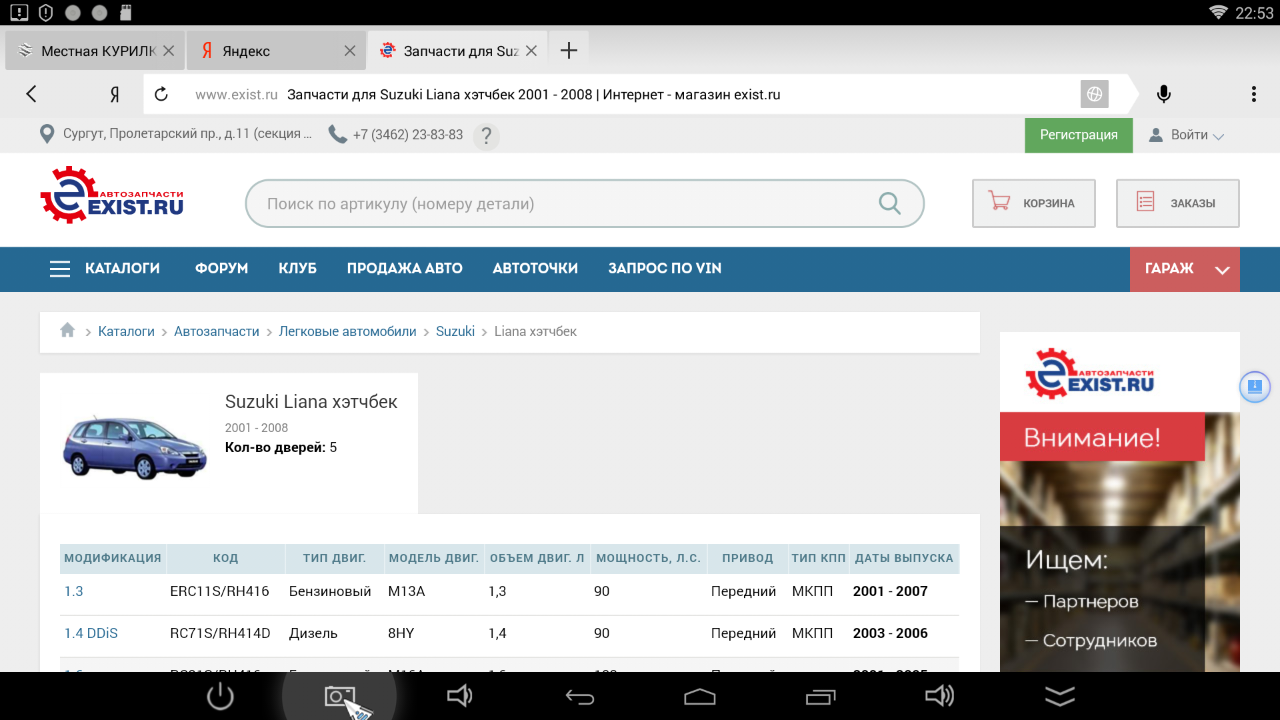
Task: Click the search magnifier icon
Action: pyautogui.click(x=889, y=204)
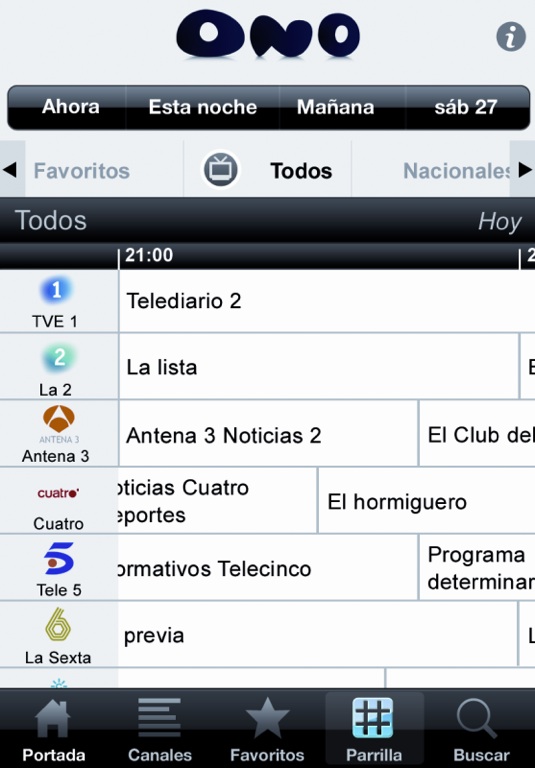This screenshot has height=768, width=535.
Task: Tap the TVE 1 channel logo
Action: 56,290
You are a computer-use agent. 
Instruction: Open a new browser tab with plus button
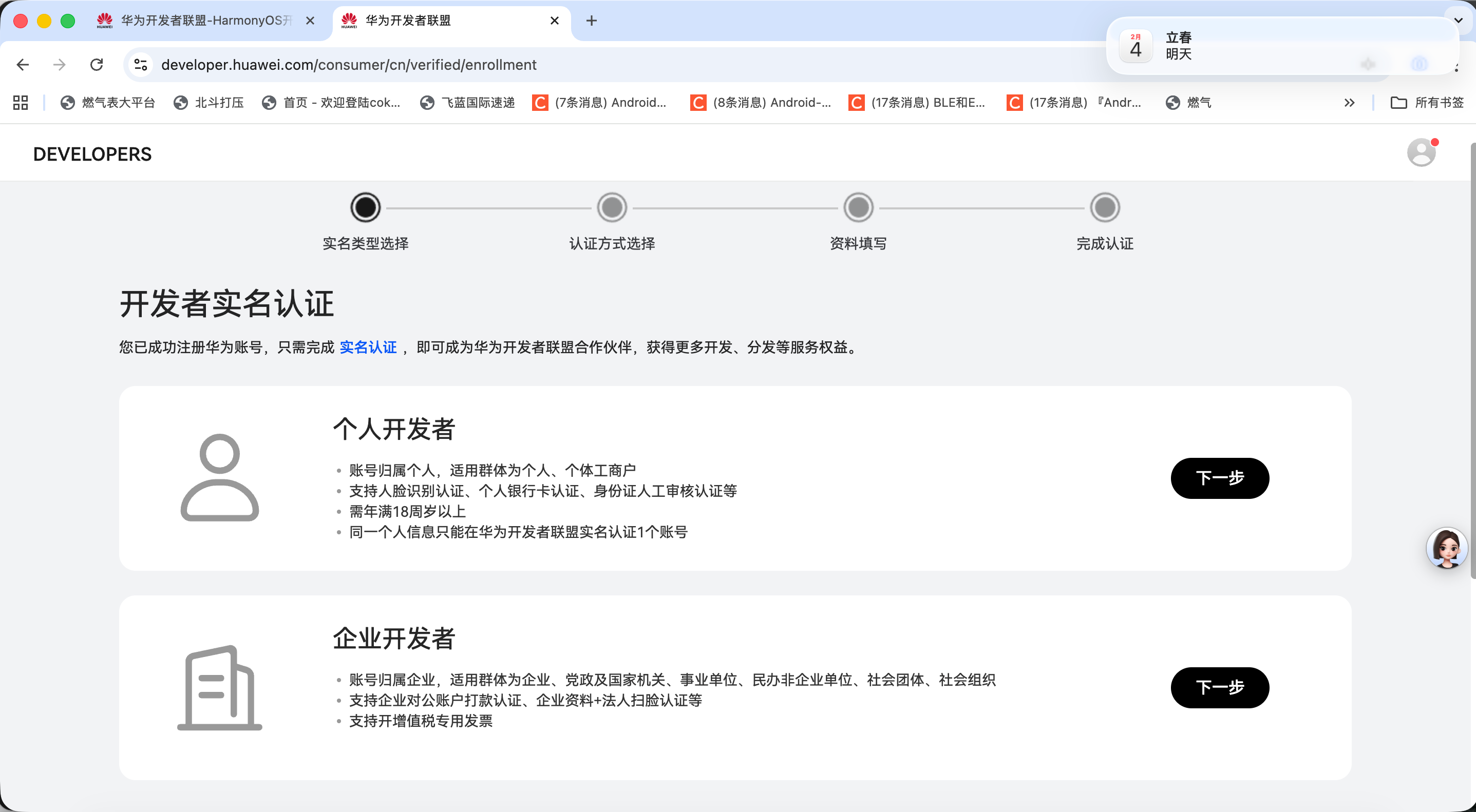[x=592, y=21]
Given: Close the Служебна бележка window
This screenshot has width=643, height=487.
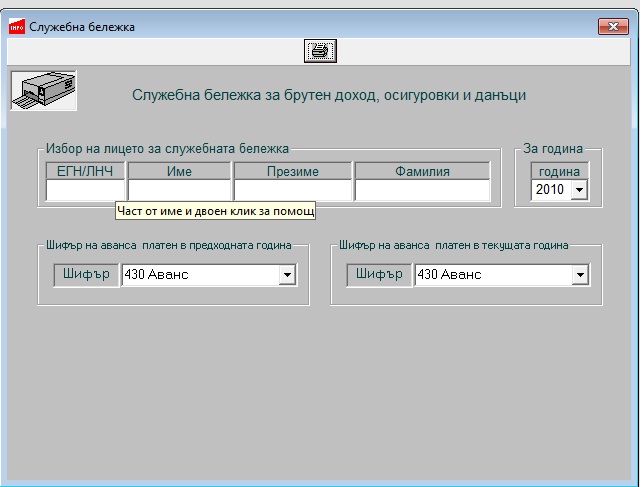Looking at the screenshot, I should click(613, 27).
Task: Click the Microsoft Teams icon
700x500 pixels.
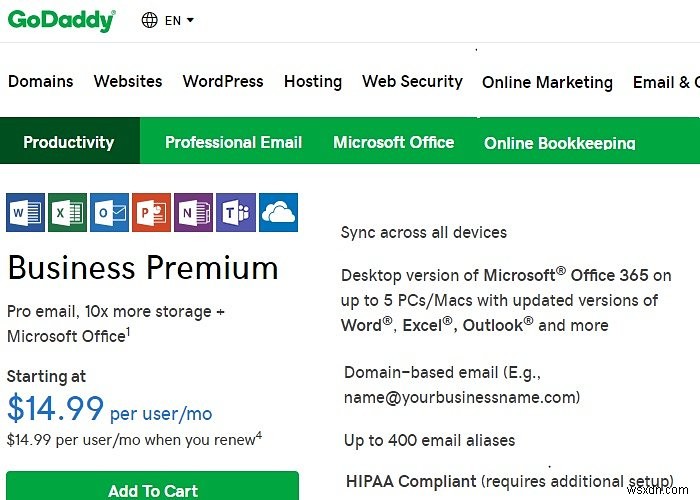Action: pyautogui.click(x=235, y=212)
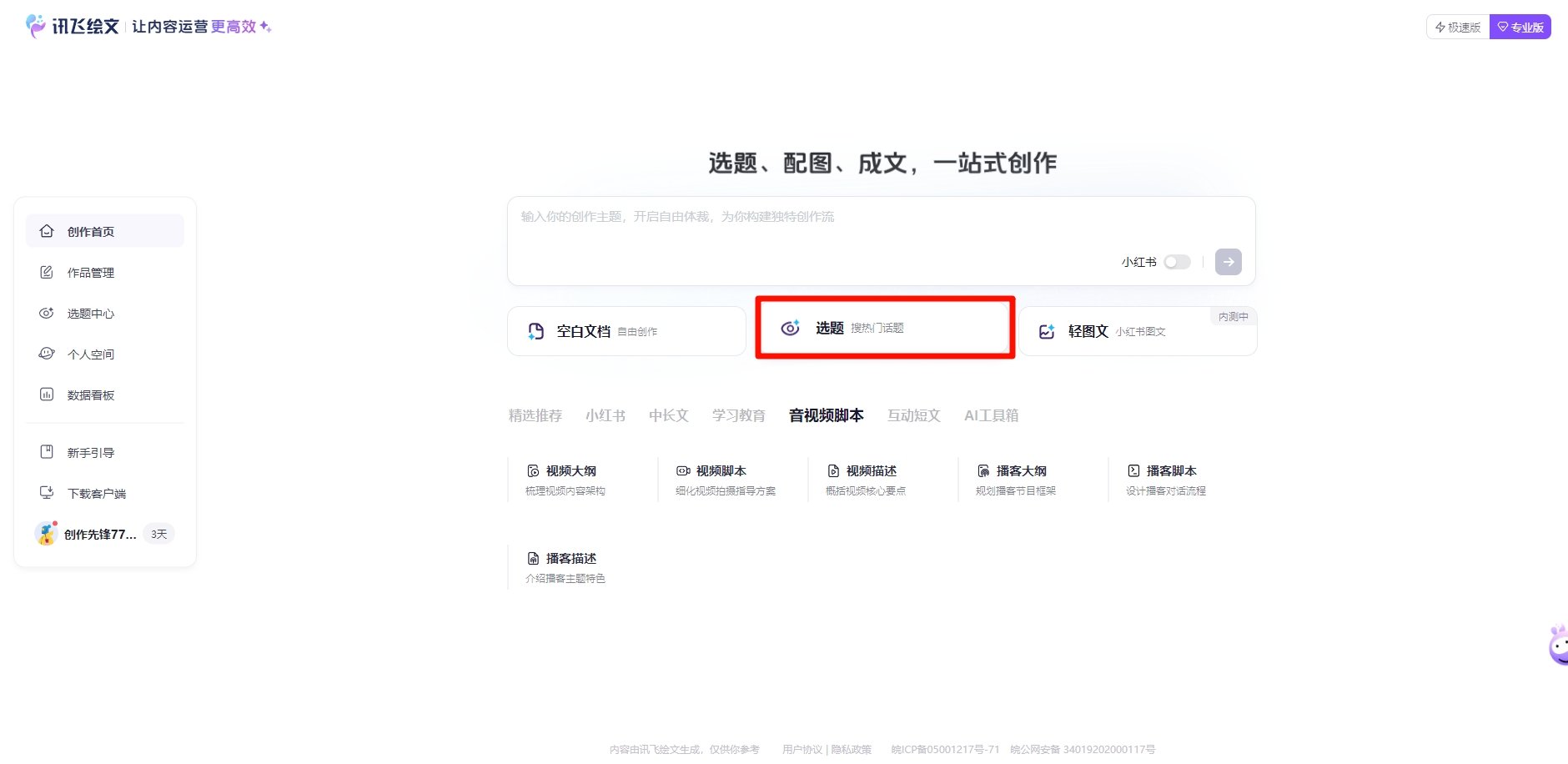Screen dimensions: 1568x764
Task: Open 新手引导 guide icon
Action: (x=47, y=452)
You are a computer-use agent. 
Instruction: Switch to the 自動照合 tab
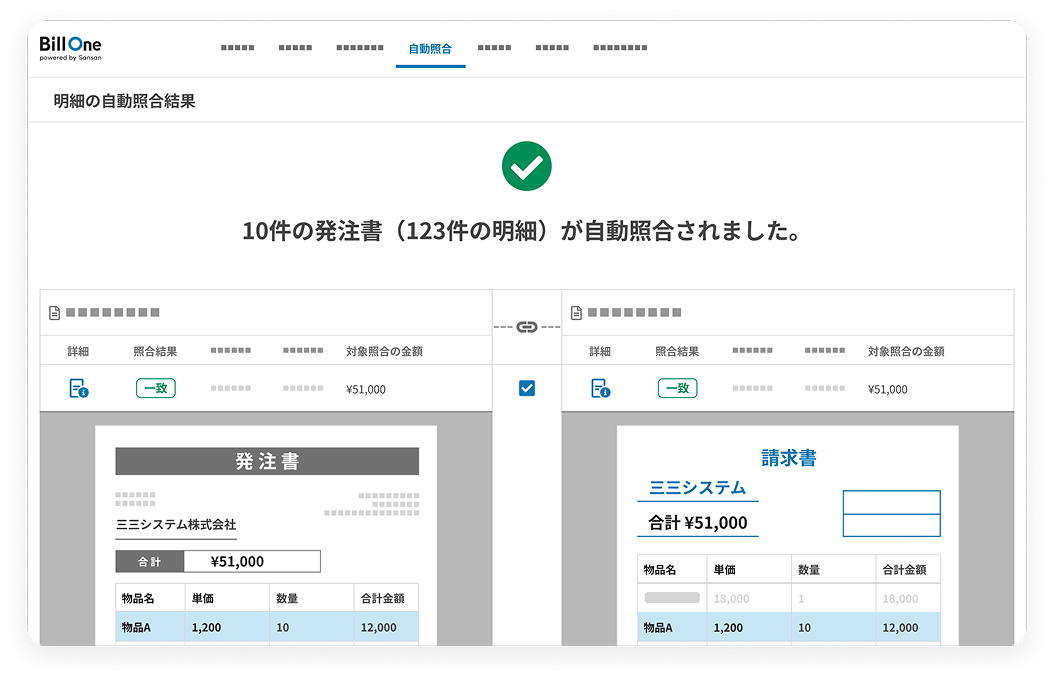[430, 48]
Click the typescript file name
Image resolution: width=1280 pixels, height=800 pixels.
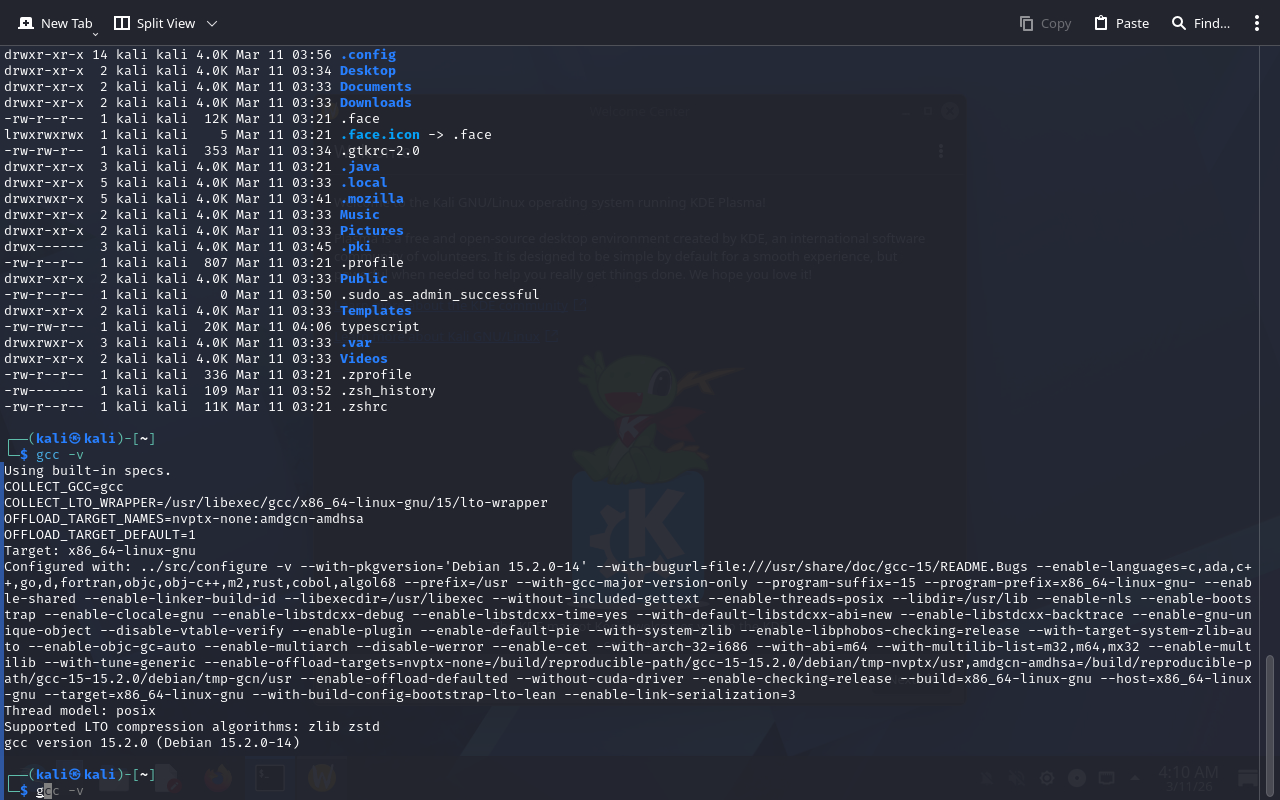[380, 327]
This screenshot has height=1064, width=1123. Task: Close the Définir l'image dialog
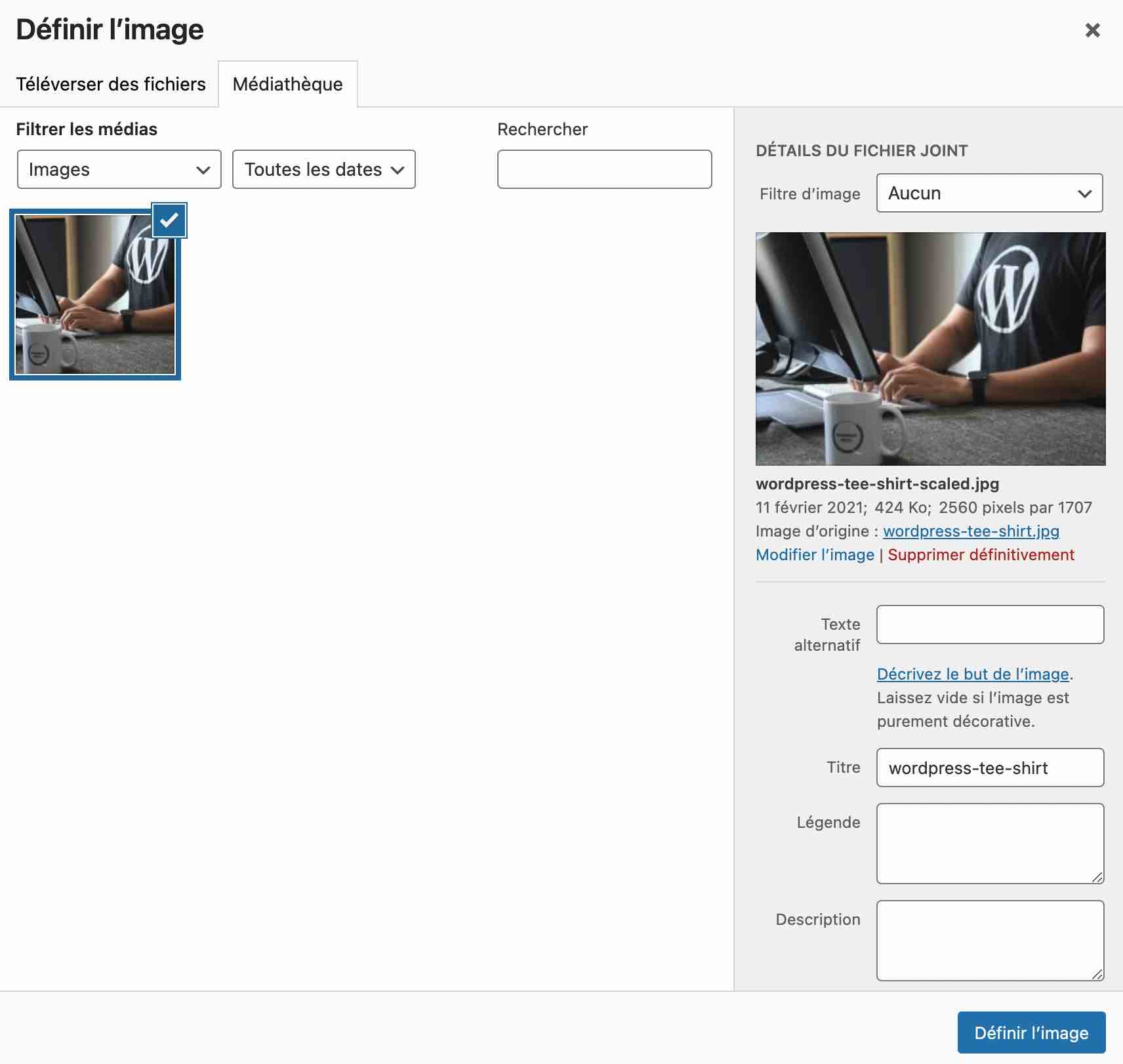pos(1092,30)
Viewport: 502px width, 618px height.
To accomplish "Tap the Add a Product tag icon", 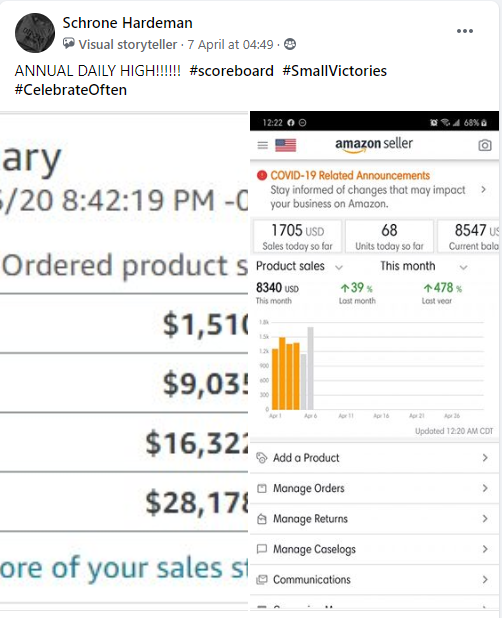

* * *

◆ **Your task**: Convert the data above, from the line containing "Viewport: 502px width, 618px height." through the end of the data, into a JSON list of strings with one string per line. Skip blank lines and leave out the pictures.

◆ **Written solution**:
[
  "Viewport: 502px width, 618px height.",
  "To accomplish \"Tap the Add a Product tag icon\", "
]